Assigned task:
Write out the passage of the article below on the sexology award exactly, beginning at the words "Coleman is the" and stopping after the words "seminars in sexuality.".

Document excerpt:
──────
U professor receives award for achievements in sexology

by Melinda Rogers

Many researchers work tirelessly throughout their careers, hoping to be recognized for an important contribution to their field of study.
While few ever receive the honors they dream of, one University professor recently received an award that exceeded even his own expectations of success.
Dr. Eli Coleman, University professor and world-renowned expert in issues of human sexuality, was awarded the Distinguished Scientific Achievement Award for outstanding contributions to the field of sexology Nov. 12 in Orlando, Fla.
Coleman has been working in the field of sexology for more than 20 years and is one of the most highly regarded experts on issues of sexual orientation, gender dysphoria, chemical dependency, compulsive sexual behavior and sexual offenders.
“I was in disbelief (to receive the award). Just to be in the company of the kind of people that have received this award before … I was stunned,” Coleman said.
The award was presented by the Society for the Scientific Study of Sexuality, an international organization that dedicates itself to the advancement and exploration of sexuality issues.
Each year an SSSS committee board nominates several candidates to receive the award, which is then given to one individual.
“Eli Coleman was selected for his years of service to the nation in the field of sexology,” said David Fleming, SSSS executive director.
“He is one of the premier researchers in the nation and very deserving of this award,” he said.
Coleman is the current president of the World Association for Sexology and the Harry Benjamin International Gender Dysphoria Association. He also serves as editor for the Journal of Psychology of Human Sexuality and the International Journal of Transgenderism.
“As a psychologist, I was very aware of sexual problems and the little amount of scientific literature (about them),” Coleman said.
“It was a great new territory to explore. I’ve been able to improve treatment and to see that spread around the world is very gratifying,” he added.
While at the University, Coleman counsels patients, conducts research and teaches workshops and seminars in sexuality.
“He’s delightful to work with,” said Walter Bockting, coordinator of transgender services at the Program in Human Sexuality.
──────
(Stored data entries)
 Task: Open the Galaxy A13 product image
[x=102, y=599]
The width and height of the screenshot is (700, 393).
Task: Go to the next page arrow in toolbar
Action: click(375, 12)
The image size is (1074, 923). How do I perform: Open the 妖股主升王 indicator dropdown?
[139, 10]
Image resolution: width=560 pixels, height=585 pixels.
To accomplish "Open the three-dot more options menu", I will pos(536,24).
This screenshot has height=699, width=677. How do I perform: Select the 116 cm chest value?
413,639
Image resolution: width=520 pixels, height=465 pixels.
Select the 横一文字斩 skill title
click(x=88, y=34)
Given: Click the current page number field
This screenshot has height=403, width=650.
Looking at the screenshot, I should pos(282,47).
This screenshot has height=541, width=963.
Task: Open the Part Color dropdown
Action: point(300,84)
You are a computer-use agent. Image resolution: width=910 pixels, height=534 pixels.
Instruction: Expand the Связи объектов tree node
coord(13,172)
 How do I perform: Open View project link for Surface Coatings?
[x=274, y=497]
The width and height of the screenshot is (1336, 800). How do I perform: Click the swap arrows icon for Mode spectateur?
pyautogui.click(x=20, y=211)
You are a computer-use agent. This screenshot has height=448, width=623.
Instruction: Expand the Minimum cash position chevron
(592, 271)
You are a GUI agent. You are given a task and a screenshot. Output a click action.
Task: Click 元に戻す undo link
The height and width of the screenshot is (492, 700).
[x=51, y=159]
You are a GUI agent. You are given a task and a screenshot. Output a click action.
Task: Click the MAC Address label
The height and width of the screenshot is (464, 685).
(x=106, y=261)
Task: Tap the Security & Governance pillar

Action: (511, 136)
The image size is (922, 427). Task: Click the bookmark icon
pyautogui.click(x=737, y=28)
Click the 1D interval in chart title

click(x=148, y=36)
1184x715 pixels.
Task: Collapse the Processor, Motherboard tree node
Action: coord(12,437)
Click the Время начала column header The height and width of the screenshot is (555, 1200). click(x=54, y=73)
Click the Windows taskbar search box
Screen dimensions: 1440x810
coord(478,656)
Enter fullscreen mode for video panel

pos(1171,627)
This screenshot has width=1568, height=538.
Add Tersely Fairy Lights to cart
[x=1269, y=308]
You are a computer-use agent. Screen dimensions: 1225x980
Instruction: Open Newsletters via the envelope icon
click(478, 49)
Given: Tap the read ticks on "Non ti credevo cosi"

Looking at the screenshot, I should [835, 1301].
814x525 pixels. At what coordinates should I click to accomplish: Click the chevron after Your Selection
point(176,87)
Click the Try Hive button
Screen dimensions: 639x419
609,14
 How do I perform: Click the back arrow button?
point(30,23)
──────
Response to the exercise:
Coleman is the current president of the World Association for Sexology and the Harry Benjamin International Gender Dysphoria Association. He also serves as editor for the Journal of Psychology of Human Sexuality and the International Journal of Transgenderism.
“As a psychologist, I was very aware of sexual problems and the little amount of scientific literature (about them),” Coleman said.
“It was a great new territory to explore. I’ve been able to improve treatment and to see that spread around the world is very gratifying,” he added.
While at the University, Coleman counsels patients, conducts research and teaches workshops and seminars in sexuality.